7. Istituzionalizzazione della commemorazione: la settima rivendicazione propone l’istituzione di una festa nazionale annuale dedicata alla cultura musicale elettronica, da celebrarsi il secondo sabato di luglio.
8. Impegno pacifista: l’ultima richiesta riguarda la promozione di pace e disarmo a livello interpersonale e globale.
Cosa è permesso fare e cosa è vietato
L’evento presenta un sistema di regolamentazione dettagliato che stabilisce parametri specifici per la partecipazione. Gli organizzatori hanno definito liste precise di oggetti ammessi e non ammessi, basate su considerazioni di sicurezza e protezione ambientale.
Dal momento che la manifestazione si svolgerà all’aperto, di giorno, nel pieno di un’ondata di calore e includerà carri con potentissimi impianti audio che diffonderanno musica elettronica, gli organizzatori invitano tutti i partecipanti a portare con sé acqua e contenitori per liquidi non in vetro, protezione solare adeguata, calzature adatte a percorrere una distanza lunga, protezioni acustiche per non subire danni in caso di vicinanza prolungata con gli impianti audio, batterie di riserva per i dispositivi elettronici e informazioni di contatto di emergenza che possano essere usate in caso di incidenti.

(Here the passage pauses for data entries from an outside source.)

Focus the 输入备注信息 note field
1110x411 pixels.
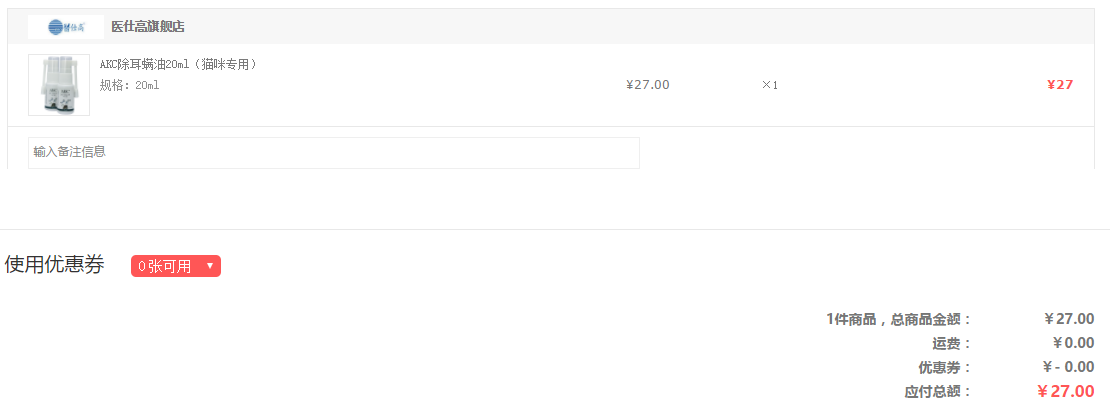point(333,153)
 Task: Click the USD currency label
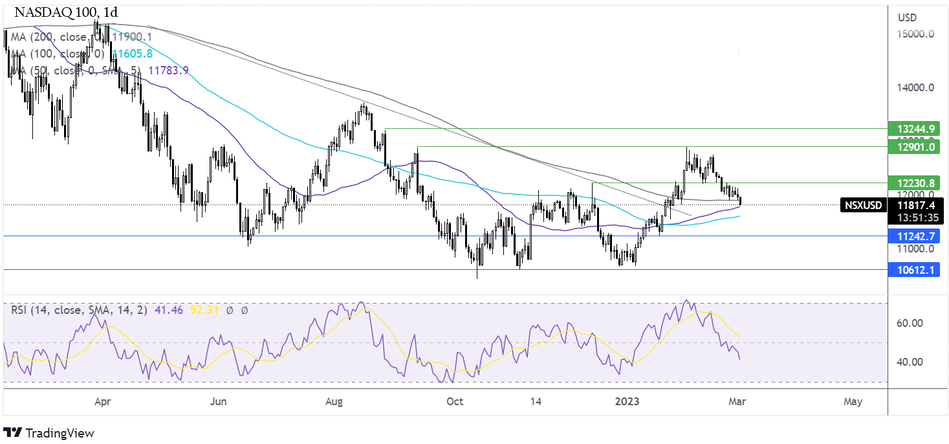[908, 17]
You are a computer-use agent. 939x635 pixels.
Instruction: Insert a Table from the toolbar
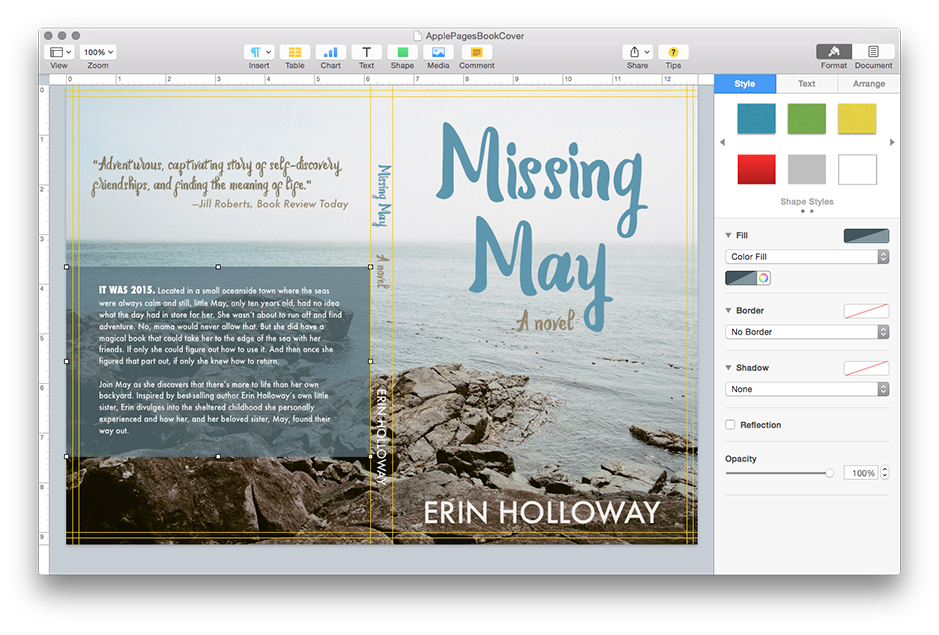[294, 52]
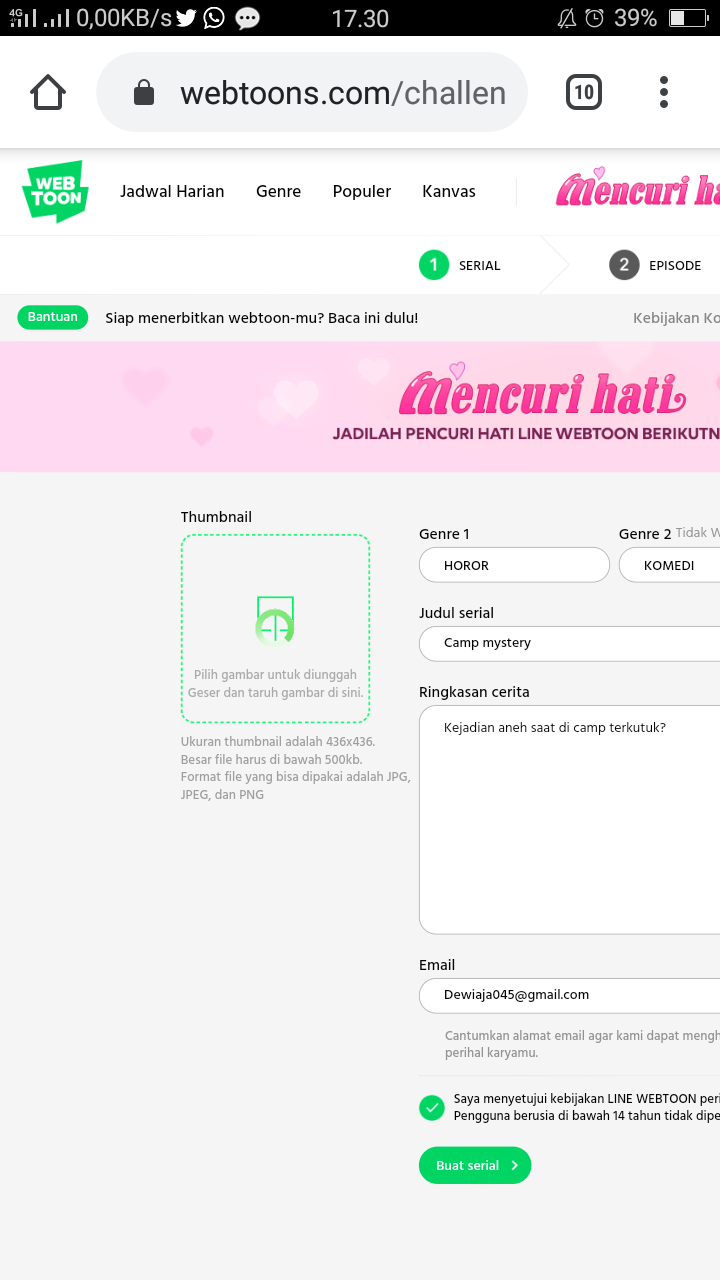This screenshot has height=1280, width=720.
Task: Open the Jadwal Harian menu
Action: [x=172, y=191]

Il regolamento vieta specificamente l’utilizzo di:
- Contenitori in vetro
- Elementi decorativi non biodegradabili
- Oggetti potenzialmente pericolosi e armi
- Dispositivi pirotecnici
- Apparecchiature di volo telecomandate
- Bandiere e simboli nazionali
- Cargo bikes
In particolare, gli organizzatori ci hanno tenuto a giustificare il divieto di portare bandiere nazionali con l’obiettivo di eliminare divisioni e confini artificiali, promuovendo un messaggio di unità globale. Inoltre, è severamente vietato arrampicarsi sulle strutture urbane. La ragione è il gravissimo precedente del 2023 in cui una persone si arrampicò su un semaforo e cadde, riportando gravissime lesioni che risultarono in settimane di coma.
Soprattutto, il sito della manifestazione mette l’accento sui valori di rispetto per tutte le diversità e le specificità. L’evento adotta una politica di tolleranza zero in materia di discriminazione razziale, di genere, discriminazione basata sulla disabilità, discriminazione sessuale, fisica o religiosa.
Clean up day: una giornata per ripulire
Il 13 luglio 2025, a partire dalle ore 11:00, si terrà un’iniziativa di pulizia sistematica dell’area interessata dalla manifestazione. L’operazione è coordinata dal punto di ritrovo al Platz des 18. März, antistante la Porta di Brandeburgo.
Gli organizzatori ci tengono particolarmente a sensibilizzare su questo punto: il Tiergarten, il parco che si trova ai due lati del percorso della manifestazione, costituisce il principale spazio verde urbano di Berlino ed è uno dei più importanti e vasti giardini monumentali europei. Lo spirito di Rave the Planet prevede di rispettare lo spazio in cui ci si trova – in questo caso, appunto, il parco – e di lasciarlo quanto più pulito possibile, dimostrando di non aderire a una filosofia consumistica e distruttiva del clubbing. La tradizione della pulizia post-evento risale già al periodo della Love Parade originaria, quando venivano implementate procedure sistematiche di bonifica per preservare l’integrità delle aree verdi.
A chi dovesse scegliere di partecipare sarà fornito l’equipaggiamento appropriato, grazie al progetto BSR Kehrenbürger. Non mancheranno dispositivi di protezione e supporto logistico, snack e bibite.